##### PROVIDED DATA

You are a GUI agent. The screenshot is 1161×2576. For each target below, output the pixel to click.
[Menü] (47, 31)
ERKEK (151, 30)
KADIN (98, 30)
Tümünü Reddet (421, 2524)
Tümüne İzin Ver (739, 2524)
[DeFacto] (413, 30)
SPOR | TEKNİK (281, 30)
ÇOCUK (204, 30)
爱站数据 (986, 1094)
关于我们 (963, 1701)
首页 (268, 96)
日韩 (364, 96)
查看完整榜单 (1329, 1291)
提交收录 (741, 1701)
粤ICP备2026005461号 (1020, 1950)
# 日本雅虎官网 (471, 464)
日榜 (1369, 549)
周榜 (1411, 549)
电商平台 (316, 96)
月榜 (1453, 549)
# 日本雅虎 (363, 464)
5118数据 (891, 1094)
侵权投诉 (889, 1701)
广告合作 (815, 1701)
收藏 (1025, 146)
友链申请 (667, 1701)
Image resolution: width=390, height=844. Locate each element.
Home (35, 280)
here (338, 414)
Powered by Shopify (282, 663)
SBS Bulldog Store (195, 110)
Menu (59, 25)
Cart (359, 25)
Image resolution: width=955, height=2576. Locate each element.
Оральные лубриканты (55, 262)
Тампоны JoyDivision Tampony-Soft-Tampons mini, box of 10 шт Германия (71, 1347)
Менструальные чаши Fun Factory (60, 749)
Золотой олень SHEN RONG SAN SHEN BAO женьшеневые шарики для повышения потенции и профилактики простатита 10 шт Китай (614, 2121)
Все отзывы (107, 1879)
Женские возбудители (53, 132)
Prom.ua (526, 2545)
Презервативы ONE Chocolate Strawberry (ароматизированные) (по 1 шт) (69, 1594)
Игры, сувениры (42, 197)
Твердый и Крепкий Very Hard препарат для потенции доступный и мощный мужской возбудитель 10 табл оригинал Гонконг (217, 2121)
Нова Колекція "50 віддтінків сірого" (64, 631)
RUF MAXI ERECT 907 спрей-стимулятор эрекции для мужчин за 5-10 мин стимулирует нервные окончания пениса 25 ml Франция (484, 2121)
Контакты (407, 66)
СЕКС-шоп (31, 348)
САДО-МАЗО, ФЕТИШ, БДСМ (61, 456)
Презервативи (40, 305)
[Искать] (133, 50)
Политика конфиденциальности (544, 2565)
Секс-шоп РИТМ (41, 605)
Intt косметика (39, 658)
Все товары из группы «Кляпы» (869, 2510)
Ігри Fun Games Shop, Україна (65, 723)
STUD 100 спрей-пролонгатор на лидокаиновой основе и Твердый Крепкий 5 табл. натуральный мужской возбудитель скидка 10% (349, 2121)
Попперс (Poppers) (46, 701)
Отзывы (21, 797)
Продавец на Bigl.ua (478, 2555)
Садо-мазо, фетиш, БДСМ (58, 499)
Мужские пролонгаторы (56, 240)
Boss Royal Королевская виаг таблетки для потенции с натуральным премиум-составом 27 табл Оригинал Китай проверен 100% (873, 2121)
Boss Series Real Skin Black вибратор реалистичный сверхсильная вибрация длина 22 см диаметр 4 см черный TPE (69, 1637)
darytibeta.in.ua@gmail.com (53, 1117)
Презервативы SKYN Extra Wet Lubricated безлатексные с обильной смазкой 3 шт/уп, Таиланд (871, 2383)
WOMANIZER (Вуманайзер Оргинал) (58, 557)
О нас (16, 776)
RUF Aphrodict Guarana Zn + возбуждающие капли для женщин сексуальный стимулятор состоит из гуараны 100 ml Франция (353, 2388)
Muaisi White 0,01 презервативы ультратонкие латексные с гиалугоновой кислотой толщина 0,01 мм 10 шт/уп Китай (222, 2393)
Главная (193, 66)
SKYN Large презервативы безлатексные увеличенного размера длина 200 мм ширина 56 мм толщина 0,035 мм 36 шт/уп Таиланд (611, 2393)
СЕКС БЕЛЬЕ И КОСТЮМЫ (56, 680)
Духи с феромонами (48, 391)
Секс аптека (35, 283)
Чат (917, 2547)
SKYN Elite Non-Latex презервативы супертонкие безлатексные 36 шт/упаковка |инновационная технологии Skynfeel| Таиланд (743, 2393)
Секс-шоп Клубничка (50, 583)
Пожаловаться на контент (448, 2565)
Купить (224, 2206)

##########

## TASK INSTRUCTIONS
Look above and repeat, character for character, the lines from the first one to the line with "Cart (359, 25)", counting both.

## TASK ANSWER
You are a GUI agent. The screenshot is 1161×2576. For each target below, output the pixel to click.
[Menü] (47, 31)
ERKEK (151, 30)
KADIN (98, 30)
Tümünü Reddet (421, 2524)
Tümüne İzin Ver (739, 2524)
[DeFacto] (413, 30)
SPOR | TEKNİK (281, 30)
ÇOCUK (204, 30)
爱站数据 (986, 1094)
关于我们 (963, 1701)
首页 (268, 96)
日韩 (364, 96)
查看完整榜单 (1329, 1291)
提交收录 (741, 1701)
粤ICP备2026005461号 (1020, 1950)
# 日本雅虎官网 (471, 464)
日榜 (1369, 549)
周榜 (1411, 549)
电商平台 (316, 96)
月榜 (1453, 549)
# 日本雅虎 (363, 464)
5118数据 (891, 1094)
侵权投诉 (889, 1701)
广告合作 (815, 1701)
收藏 (1025, 146)
友链申请 (667, 1701)
Image resolution: width=390, height=844. Locate each element.
Home (35, 280)
here (338, 414)
Powered by Shopify (282, 663)
SBS Bulldog Store (195, 110)
Menu (59, 25)
Cart (359, 25)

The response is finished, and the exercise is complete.